**What you will do**
Reproduce the records below verbatim, line for line, without altering any wording, spacing, or punctuation.

**Input for this task**

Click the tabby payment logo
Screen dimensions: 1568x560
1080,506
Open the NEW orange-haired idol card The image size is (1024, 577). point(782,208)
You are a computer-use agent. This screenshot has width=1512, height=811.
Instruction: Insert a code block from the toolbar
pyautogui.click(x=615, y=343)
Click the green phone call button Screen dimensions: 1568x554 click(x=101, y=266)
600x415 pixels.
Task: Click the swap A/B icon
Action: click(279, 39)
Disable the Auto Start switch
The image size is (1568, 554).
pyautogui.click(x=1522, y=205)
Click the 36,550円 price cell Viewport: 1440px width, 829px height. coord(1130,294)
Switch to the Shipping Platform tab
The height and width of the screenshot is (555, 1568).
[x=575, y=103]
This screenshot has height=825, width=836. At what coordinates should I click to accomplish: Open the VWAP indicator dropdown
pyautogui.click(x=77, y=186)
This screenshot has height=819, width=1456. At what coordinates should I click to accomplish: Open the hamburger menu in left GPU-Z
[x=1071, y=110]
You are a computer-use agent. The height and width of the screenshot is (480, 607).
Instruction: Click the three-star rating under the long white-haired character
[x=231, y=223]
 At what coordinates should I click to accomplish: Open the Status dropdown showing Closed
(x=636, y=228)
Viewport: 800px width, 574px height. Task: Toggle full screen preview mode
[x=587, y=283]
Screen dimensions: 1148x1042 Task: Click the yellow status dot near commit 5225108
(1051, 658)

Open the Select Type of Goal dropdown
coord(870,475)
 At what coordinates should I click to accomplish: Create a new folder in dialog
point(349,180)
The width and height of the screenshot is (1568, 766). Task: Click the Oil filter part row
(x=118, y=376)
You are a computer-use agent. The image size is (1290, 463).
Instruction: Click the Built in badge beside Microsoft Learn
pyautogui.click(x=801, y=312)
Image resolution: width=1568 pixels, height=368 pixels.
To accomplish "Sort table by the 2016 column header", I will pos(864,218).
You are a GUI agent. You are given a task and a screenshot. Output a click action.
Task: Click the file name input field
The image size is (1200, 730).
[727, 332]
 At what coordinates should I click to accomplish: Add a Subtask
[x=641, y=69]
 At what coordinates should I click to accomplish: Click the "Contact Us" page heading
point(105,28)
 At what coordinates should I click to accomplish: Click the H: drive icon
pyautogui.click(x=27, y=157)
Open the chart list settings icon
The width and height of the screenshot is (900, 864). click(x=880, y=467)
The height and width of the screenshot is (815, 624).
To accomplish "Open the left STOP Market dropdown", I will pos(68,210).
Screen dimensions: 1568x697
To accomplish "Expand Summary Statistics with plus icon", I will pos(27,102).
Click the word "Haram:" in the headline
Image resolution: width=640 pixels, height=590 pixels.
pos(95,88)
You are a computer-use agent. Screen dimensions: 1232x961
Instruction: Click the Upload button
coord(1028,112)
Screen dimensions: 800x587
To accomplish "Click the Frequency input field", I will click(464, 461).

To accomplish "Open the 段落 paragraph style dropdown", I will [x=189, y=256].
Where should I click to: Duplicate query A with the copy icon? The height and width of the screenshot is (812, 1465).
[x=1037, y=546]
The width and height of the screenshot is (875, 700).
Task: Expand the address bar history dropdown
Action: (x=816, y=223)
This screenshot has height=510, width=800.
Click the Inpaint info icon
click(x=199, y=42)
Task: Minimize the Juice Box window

**Problem solution**
Click the tabby payment logo
Screen dimensions: 1568x560
1080,506
Open the NEW orange-haired idol card The image size is (1024, 577). point(782,208)
You are a computer-use agent. This screenshot has width=1512, height=811.
Instruction: Insert a code block from the toolbar
pyautogui.click(x=615, y=343)
Click the green phone call button Screen dimensions: 1568x554 click(x=101, y=266)
600x415 pixels.
Task: Click the swap A/B icon
Action: click(279, 39)
Disable the Auto Start switch
The image size is (1568, 554).
pyautogui.click(x=1522, y=205)
Click the 36,550円 price cell Viewport: 1440px width, 829px height. coord(1130,294)
Switch to the Shipping Platform tab
The height and width of the screenshot is (555, 1568).
[x=575, y=103]
This screenshot has height=825, width=836. At what coordinates should I click to accomplish: Open the VWAP indicator dropdown
pyautogui.click(x=77, y=186)
This screenshot has height=819, width=1456. At what coordinates should I click to accomplish: Open the hamburger menu in left GPU-Z
[x=1071, y=110]
You are a computer-use agent. The height and width of the screenshot is (480, 607).
Instruction: Click the three-star rating under the long white-haired character
[x=231, y=223]
 At what coordinates should I click to accomplish: Open the Status dropdown showing Closed
(x=636, y=228)
Viewport: 800px width, 574px height. Task: Toggle full screen preview mode
[x=587, y=283]
Screen dimensions: 1148x1042 Task: Click the yellow status dot near commit 5225108
(1051, 658)

Open the Select Type of Goal dropdown
coord(870,475)
 At what coordinates should I click to accomplish: Create a new folder in dialog
point(349,180)
The width and height of the screenshot is (1568, 766). Task: Click the Oil filter part row
(x=118, y=376)
You are a computer-use agent. The image size is (1290, 463).
Instruction: Click the Built in badge beside Microsoft Learn
pyautogui.click(x=801, y=312)
Image resolution: width=1568 pixels, height=368 pixels.
To accomplish "Sort table by the 2016 column header", I will pos(864,218).
You are a GUI agent. You are given a task and a screenshot. Output a click action.
Task: Click the file name input field
The image size is (1200, 730).
[727, 332]
 At what coordinates should I click to accomplish: Add a Subtask
[x=641, y=69]
 At what coordinates should I click to accomplish: Click the "Contact Us" page heading
point(105,28)
 At what coordinates should I click to accomplish: Click the H: drive icon
pyautogui.click(x=27, y=157)
Open the chart list settings icon
The width and height of the screenshot is (900, 864). click(x=880, y=467)
The height and width of the screenshot is (815, 624).
To accomplish "Open the left STOP Market dropdown", I will pos(68,210).
Screen dimensions: 1568x697
To accomplish "Expand Summary Statistics with plus icon", I will pos(27,102).
Click the word "Haram:" in the headline
Image resolution: width=640 pixels, height=590 pixels.
pos(95,88)
You are a computer-use agent. Screen dimensions: 1232x961
Instruction: Click the Upload button
coord(1028,112)
Screen dimensions: 800x587
To accomplish "Click the Frequency input field", I will click(464, 461).

To accomplish "Open the 段落 paragraph style dropdown", I will [x=189, y=256].
Where should I click to: Duplicate query A with the copy icon? The height and width of the screenshot is (812, 1465).
[x=1037, y=546]
The width and height of the screenshot is (875, 700).
Task: Expand the address bar history dropdown
Action: (x=816, y=223)
This screenshot has height=510, width=800.
Click the Inpaint info icon
click(x=199, y=42)
Task: Minimize the Juice Box window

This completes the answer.